Veronica speaking at the unveiling of the mural “Not In Our Name” by renowned artist Juana Alicia in collaboration with San Francisco poet laureate Genny Lim, Clarion Alley, August 2025
Clarion Alley Mural Project (CAMP) is thrilled to announce Veronica Torres as CAMP’s newest Co-Director and Board member.
Veronica joined CAMP in 2023 as Communications Director for the project Manifest Differently. In June of this year, Veronica became CAMP Co-Director and a member of the Board of Directors, serving alongside Megan Wilson, and Board members, Wilson, Shaghayegh Cyrous, Katayoun Bahrami, Kyoko Sato, Ivy McClelland, Lian Ladia, and Chris Gazaleh.
Veronica Torres is a multidisciplinary artist, activist, and organizer whose work spans painting, photography, and mixed media. She began drawing at the age of five when her grandfather introduced her to various techniques for drawing faces. Today, 30 years later, her art integrates personal narrative, Mexican heritage, and Goth subculture into powerful visual storytelling. Her photography captures raw, everyday moments, turning them into visual poetry that reflects the complexities of life.

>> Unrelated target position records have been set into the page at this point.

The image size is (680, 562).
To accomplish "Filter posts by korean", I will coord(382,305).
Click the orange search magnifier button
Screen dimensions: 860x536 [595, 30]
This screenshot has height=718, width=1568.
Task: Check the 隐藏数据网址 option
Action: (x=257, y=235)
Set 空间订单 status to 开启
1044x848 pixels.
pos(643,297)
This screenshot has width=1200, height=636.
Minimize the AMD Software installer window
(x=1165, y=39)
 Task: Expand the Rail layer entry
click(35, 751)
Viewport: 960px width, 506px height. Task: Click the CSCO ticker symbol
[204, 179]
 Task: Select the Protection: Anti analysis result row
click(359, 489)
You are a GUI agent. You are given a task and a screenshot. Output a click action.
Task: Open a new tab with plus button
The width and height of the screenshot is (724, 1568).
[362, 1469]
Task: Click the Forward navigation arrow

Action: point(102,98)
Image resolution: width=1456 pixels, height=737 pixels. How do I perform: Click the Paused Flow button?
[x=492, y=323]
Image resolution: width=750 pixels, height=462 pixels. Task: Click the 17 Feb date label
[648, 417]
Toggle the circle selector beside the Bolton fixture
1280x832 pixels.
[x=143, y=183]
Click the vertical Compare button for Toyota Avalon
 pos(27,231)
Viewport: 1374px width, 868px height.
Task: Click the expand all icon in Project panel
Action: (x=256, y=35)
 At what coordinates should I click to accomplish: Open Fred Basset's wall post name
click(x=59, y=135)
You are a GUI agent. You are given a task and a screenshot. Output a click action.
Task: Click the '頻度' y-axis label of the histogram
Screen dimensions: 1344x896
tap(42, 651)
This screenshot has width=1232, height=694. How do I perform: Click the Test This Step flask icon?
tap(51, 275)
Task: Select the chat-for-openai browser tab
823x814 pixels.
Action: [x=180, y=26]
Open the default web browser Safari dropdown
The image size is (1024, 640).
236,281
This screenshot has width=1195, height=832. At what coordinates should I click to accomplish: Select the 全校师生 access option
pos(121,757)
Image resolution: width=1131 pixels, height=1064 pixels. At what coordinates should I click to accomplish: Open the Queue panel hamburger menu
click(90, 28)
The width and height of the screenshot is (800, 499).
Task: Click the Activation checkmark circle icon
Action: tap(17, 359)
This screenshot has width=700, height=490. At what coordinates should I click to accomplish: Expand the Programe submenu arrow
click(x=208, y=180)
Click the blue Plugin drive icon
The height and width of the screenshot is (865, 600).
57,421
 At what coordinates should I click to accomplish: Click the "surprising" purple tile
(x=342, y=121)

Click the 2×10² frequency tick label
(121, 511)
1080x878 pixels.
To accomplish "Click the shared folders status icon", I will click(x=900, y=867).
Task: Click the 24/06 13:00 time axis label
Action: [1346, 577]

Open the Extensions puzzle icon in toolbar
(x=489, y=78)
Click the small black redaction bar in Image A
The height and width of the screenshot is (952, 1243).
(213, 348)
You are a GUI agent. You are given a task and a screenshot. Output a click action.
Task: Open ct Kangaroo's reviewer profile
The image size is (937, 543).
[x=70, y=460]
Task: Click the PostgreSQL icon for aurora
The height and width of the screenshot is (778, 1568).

Veronica holds a B.A. in Communication with an emphasis in Strategic Communication and a Master’s from Cal State East Bay, where she focused on the sociopolitical dimensions of communication—skills that fuel her advocacy and public engagement. An active member of the Central Valley BIPOC Coalition, she is a committed advocate for farmworker rights, rooted in her family’s history in agricultural labor. Her work consistently resists imperialist, white-supremacist, capitalist patriarchy. Veronica’s activism also includes animal rights and arts education.
Since 2023, Veronica has led Colores del Futuro, an initiative offering art, music, and poetry to children of migrant farmworkers, and serves as an ambassador for the Modesto Artist Movement and board member of the Stanislaus Arts Council. Through her art, education, and organizing, Veronica amplifies social justice, mental health awareness, women’s rights, farmworker equity, and animal rights—using creative expression as a force for meaningful change.
WELCOME VERONICA!!!

About Clarion Alley Mural Project (CAMP)
The Mission of Clarion Alley Mural Project (CAMP) is to support and produce socially engaged and aesthetically innovative public art, locally and globally as a grassroots artist-run organization based in San Francisco’s Mission District. CAMP is a community, a public space, and an organizing force that uses public art (murals, street art, performance art, dance, poster projects, literary events) as a means for supporting social, economic, racial, and environmental justice messaging and storytelling. Over the past 30 years CAMP has produced over 900 murals and worked with many talented artists and community-based organizations and activists. In addition to its overall mural programming, CAMP’s projects/programming has included 1) the Redstone Labor Temple Project, highlighting San Francisco’s labor history (1997); 2) international exchange & residency projects with Yogykarata, Indonesia – Sama-Sama/Together (2003-2006) in collaboration with Intersection for the Arts and Bangkit/Arise (2018-present) in collaboration with the Asian Art Museum; 3) In Honor Of …, drawing attention to political prisoners in Iran in collaboration with Artists’ Television Access (2019); 4) Wall + Response, featuring 16 Bay Area poets responding to the social, political, and racial justice narratives of four mural projects on Clarion Alley (2020-22); and Manifest Differently, working with 38 artists & poets to interrogate the doctrine of ‘Manifest Destiny’(2023).